━━━ Exercise materials ━━━

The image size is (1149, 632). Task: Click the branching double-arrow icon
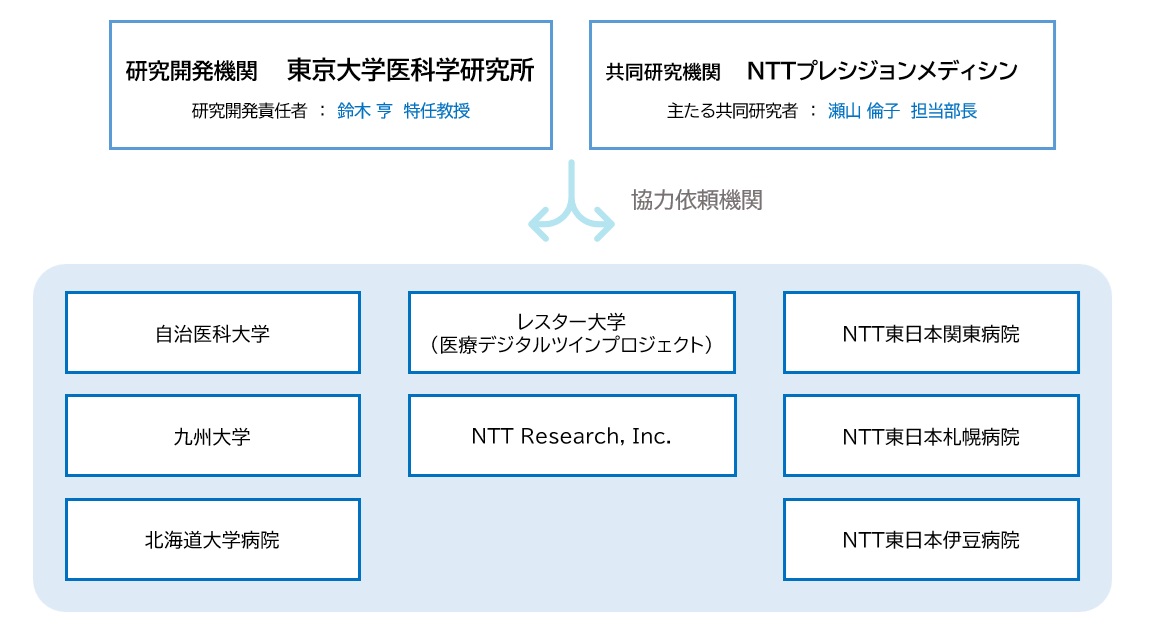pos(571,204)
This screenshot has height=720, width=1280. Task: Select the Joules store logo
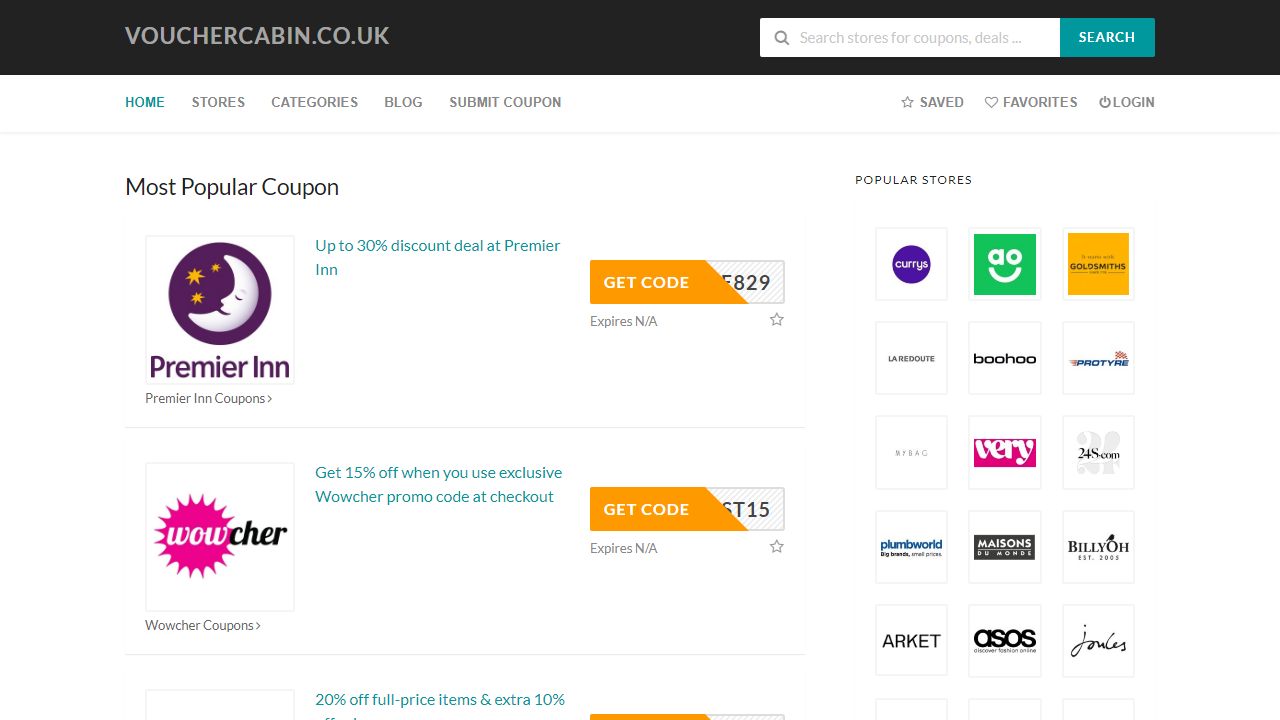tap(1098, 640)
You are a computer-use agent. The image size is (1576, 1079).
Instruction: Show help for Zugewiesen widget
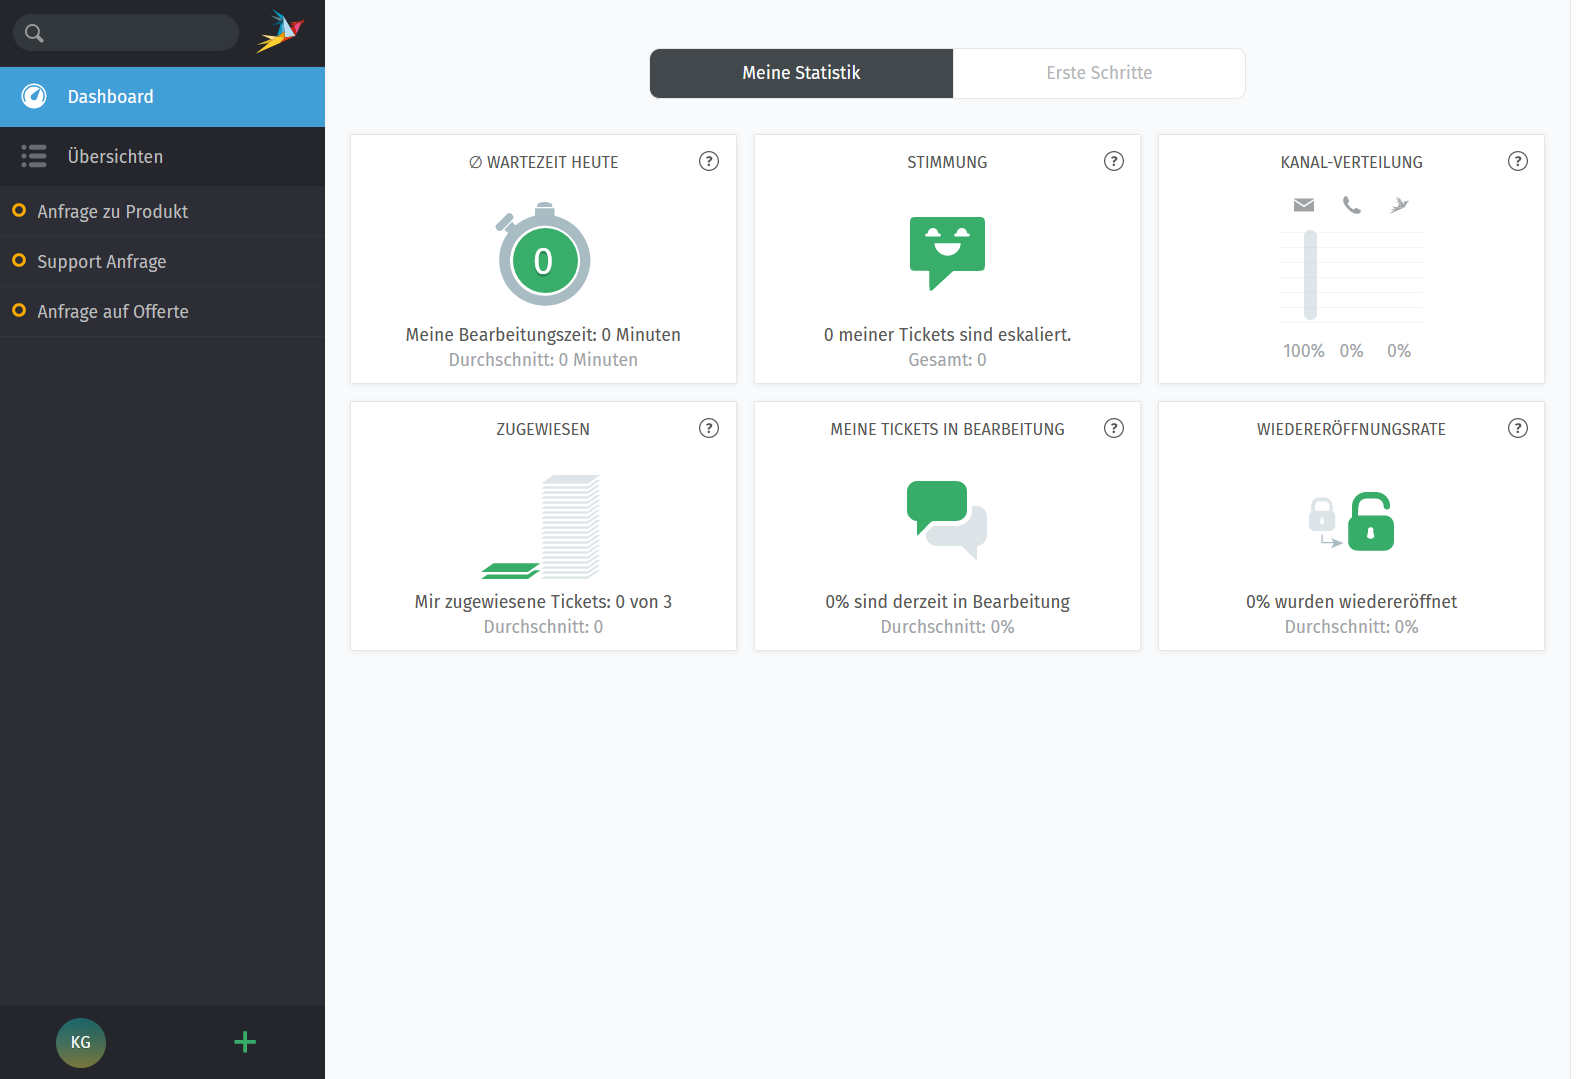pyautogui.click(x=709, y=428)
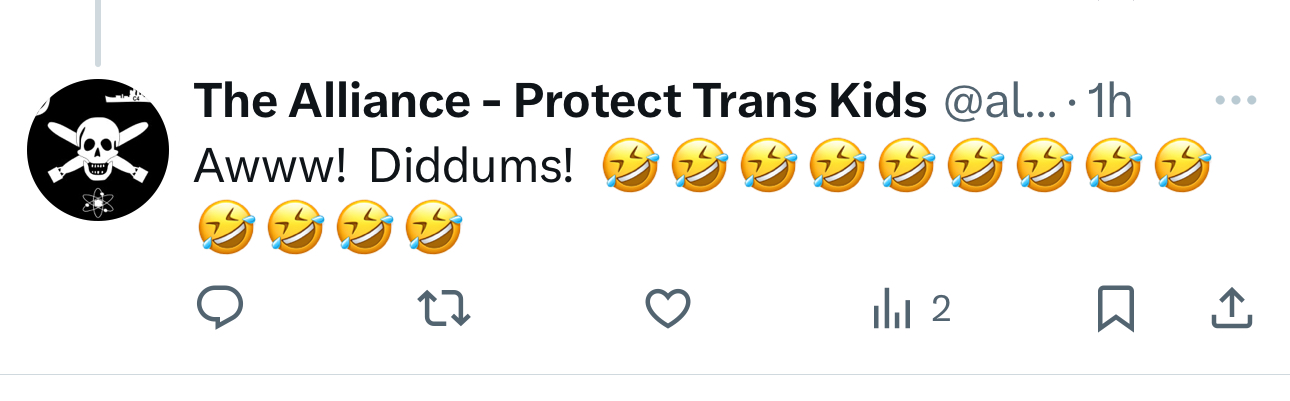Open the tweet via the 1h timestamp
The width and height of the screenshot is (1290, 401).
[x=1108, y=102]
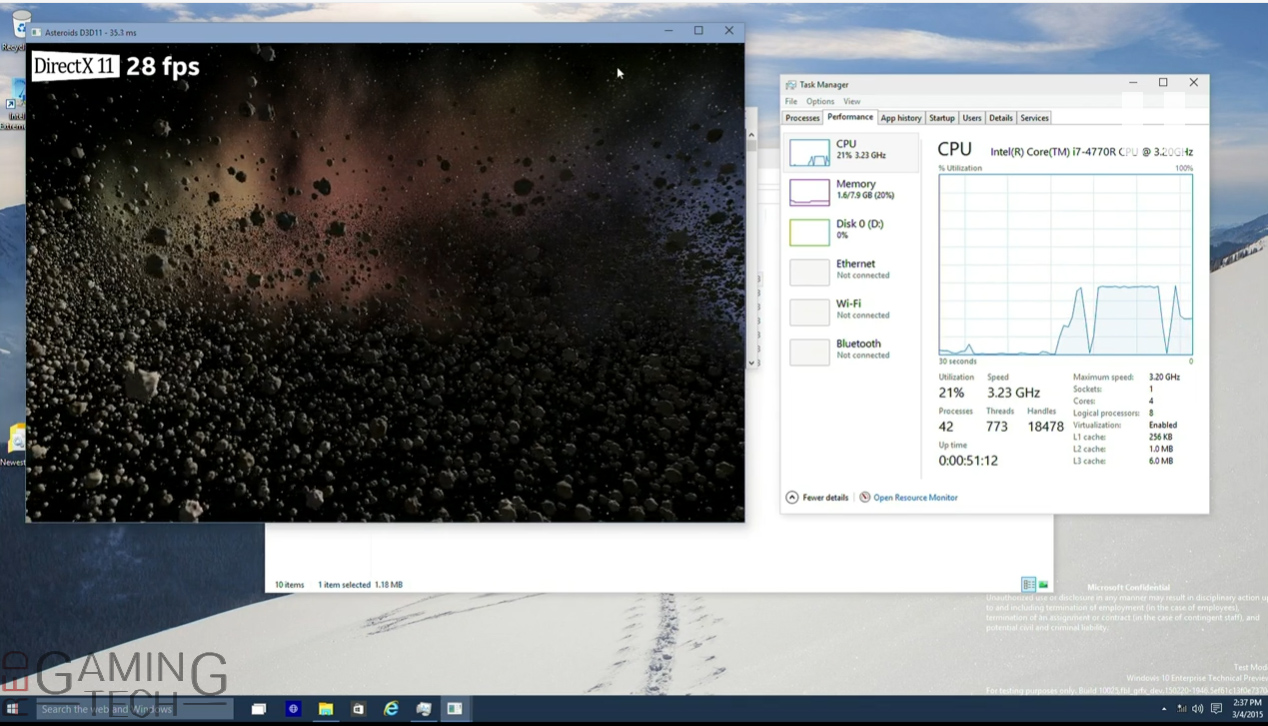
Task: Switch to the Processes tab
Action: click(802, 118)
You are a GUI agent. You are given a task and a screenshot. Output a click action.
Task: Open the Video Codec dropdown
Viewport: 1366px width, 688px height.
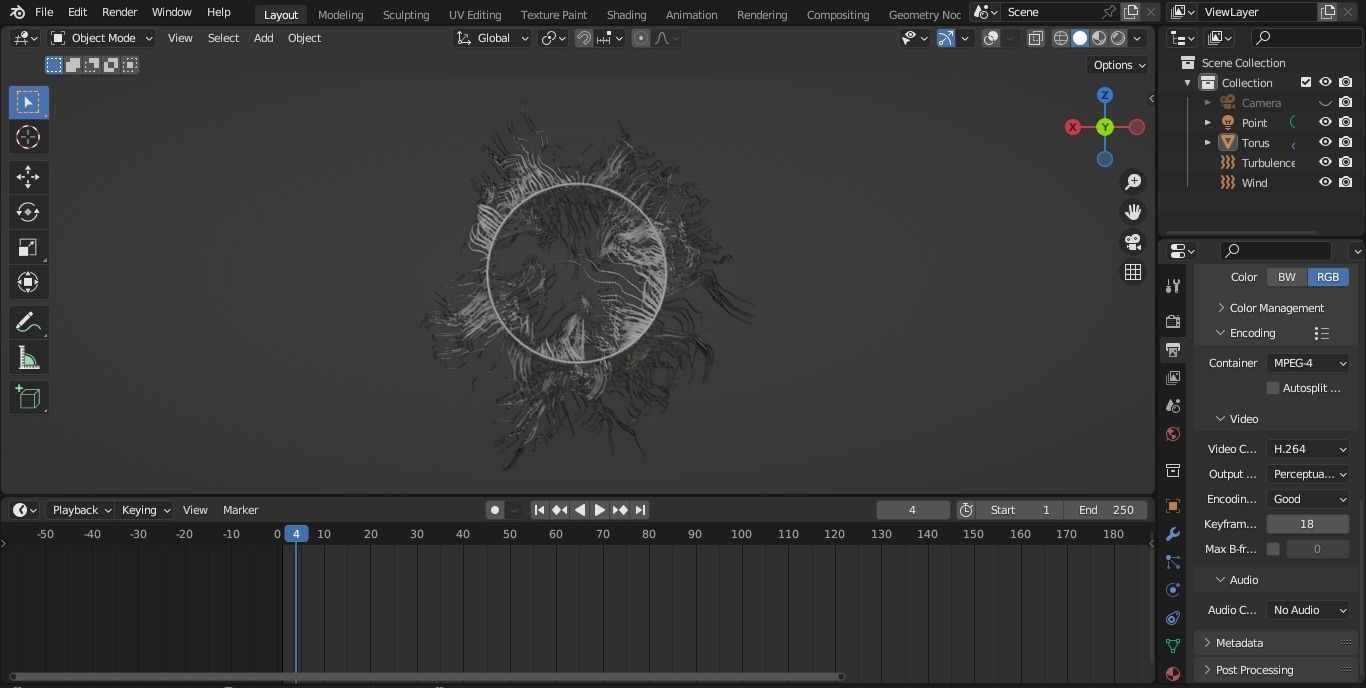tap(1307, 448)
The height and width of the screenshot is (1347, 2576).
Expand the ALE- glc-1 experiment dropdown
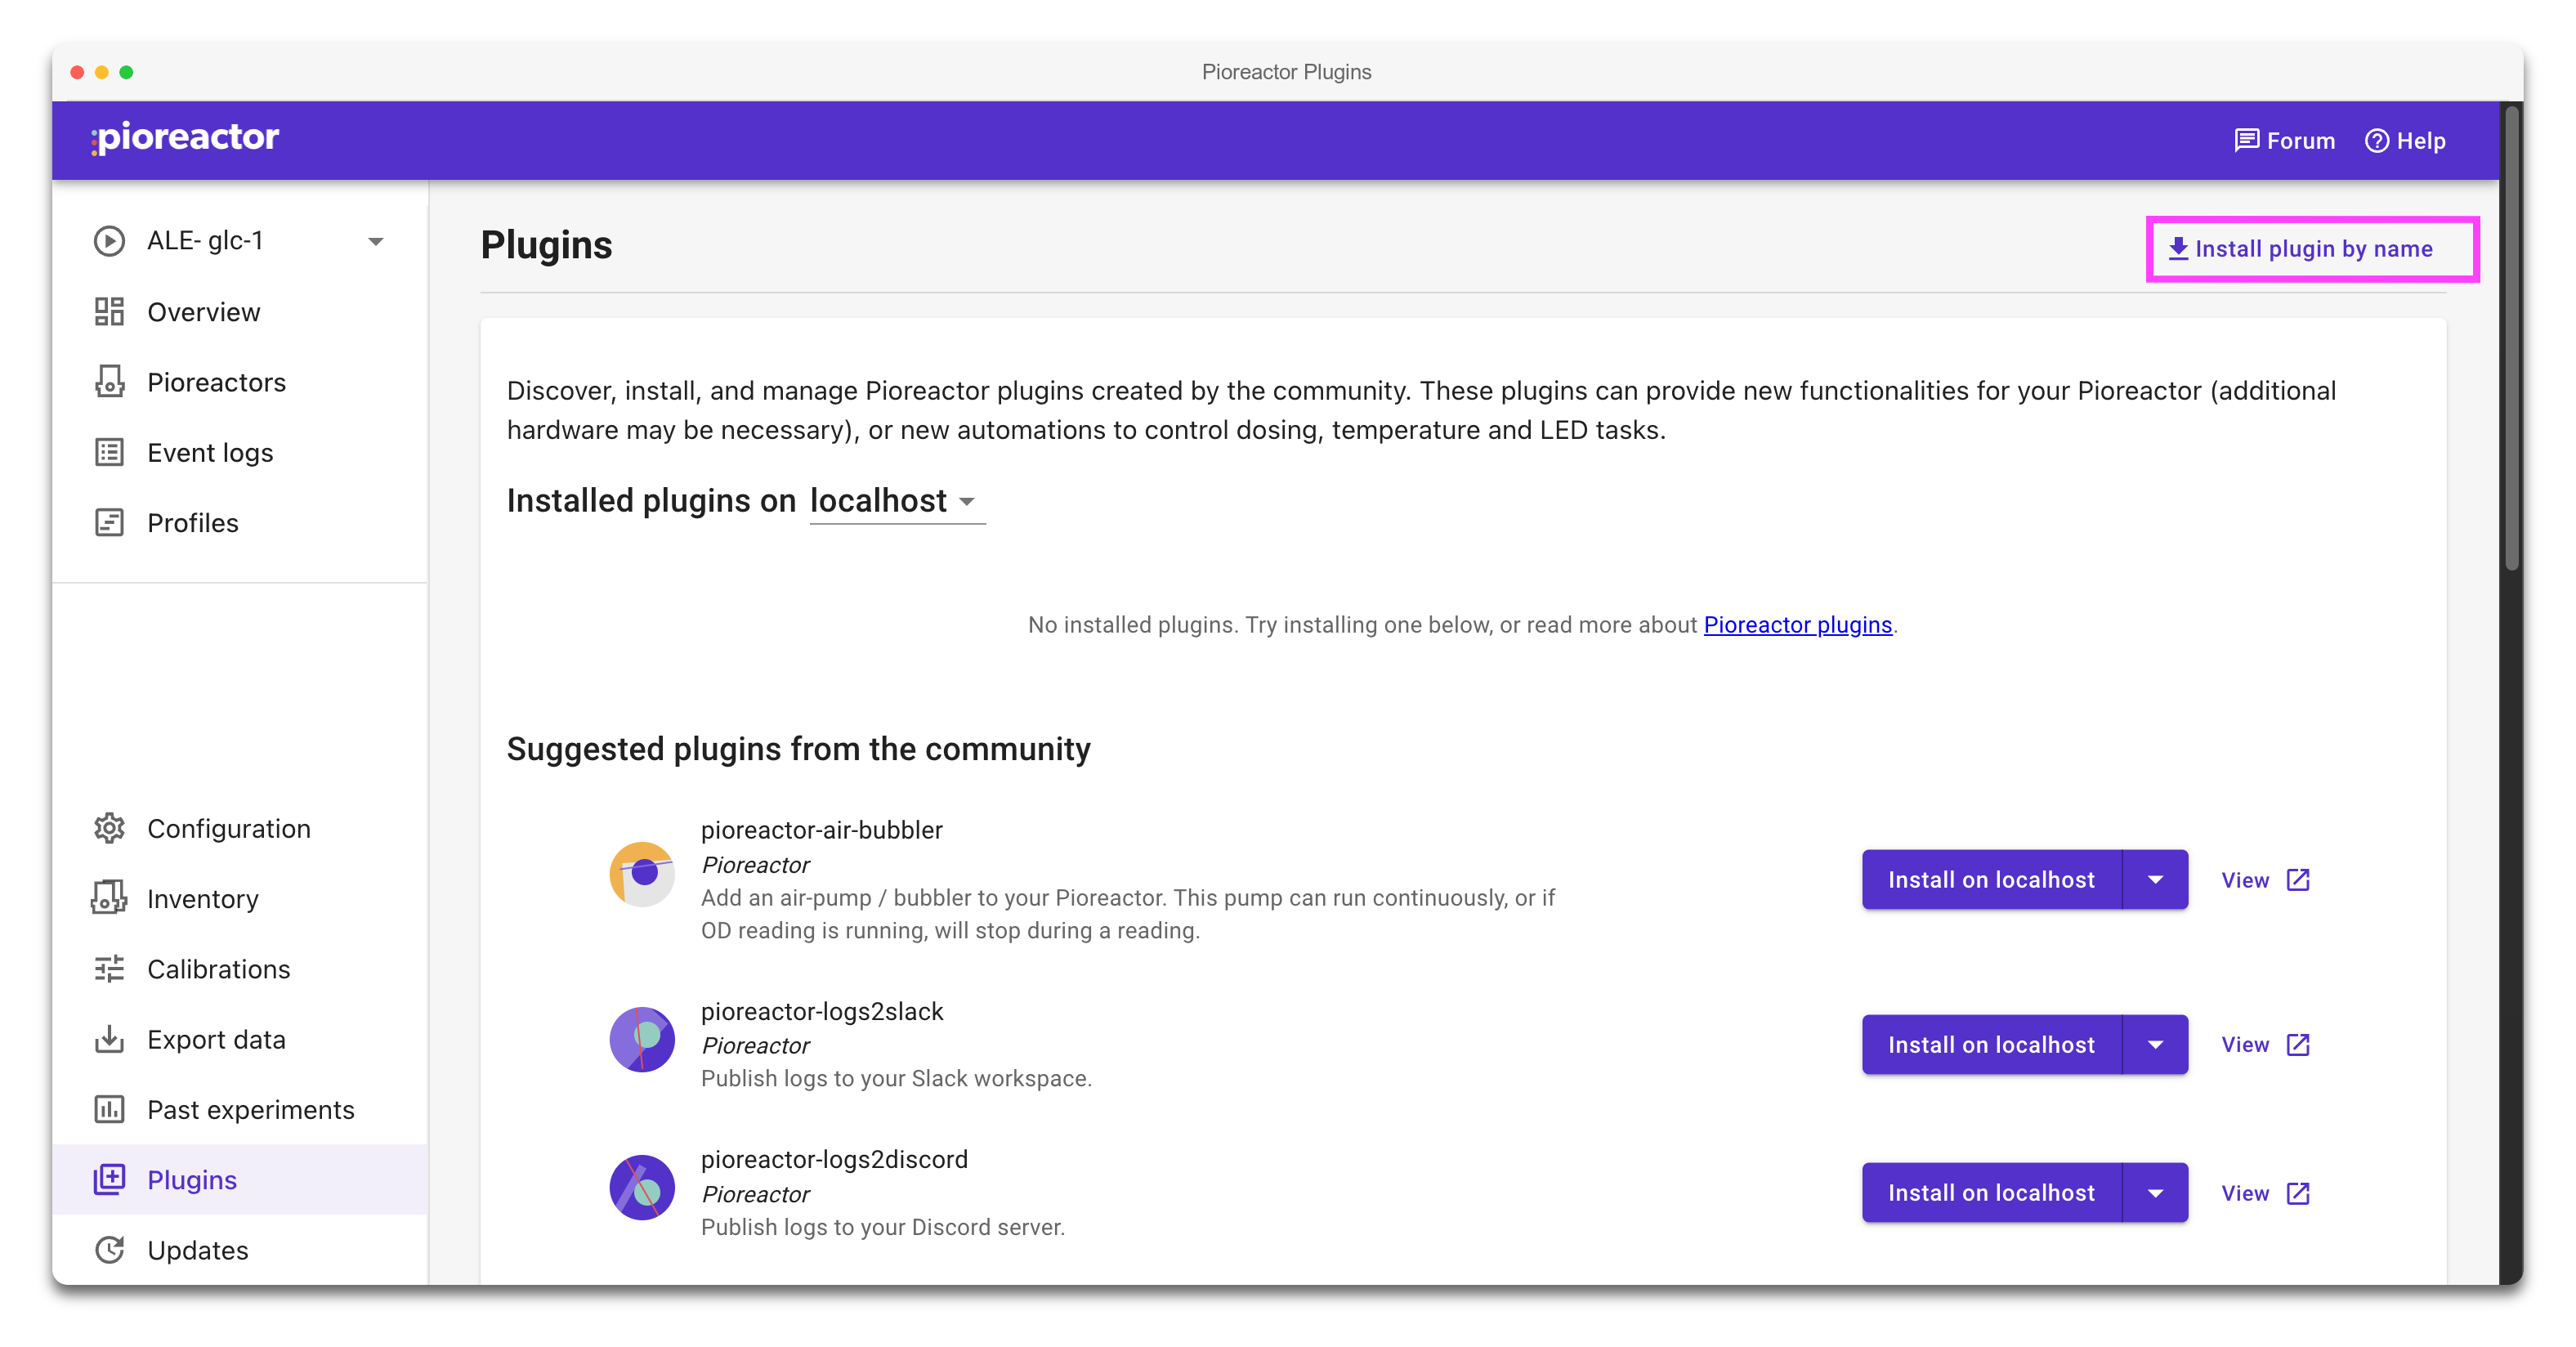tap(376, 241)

━━━

## Written exercise
Copy the records without changes, starting with the line that contains "You are a computer-use" and continuing through the line that contains "tap(1307, 448)", both of those lines included. Omit the pictures.

## Response to the task
You are a computer-use agent. The image size is (1576, 1079).
Instruction: Show help for Zugewiesen widget
pyautogui.click(x=709, y=428)
Open the tweet via the 1h timestamp
The width and height of the screenshot is (1290, 401).
[x=1108, y=102]
Task: Switch to the Processes tab
Action: click(802, 118)
You are a GUI agent. You are given a task and a screenshot. Output a click action.
Task: Open the Video Codec dropdown
Viewport: 1366px width, 688px height.
tap(1307, 448)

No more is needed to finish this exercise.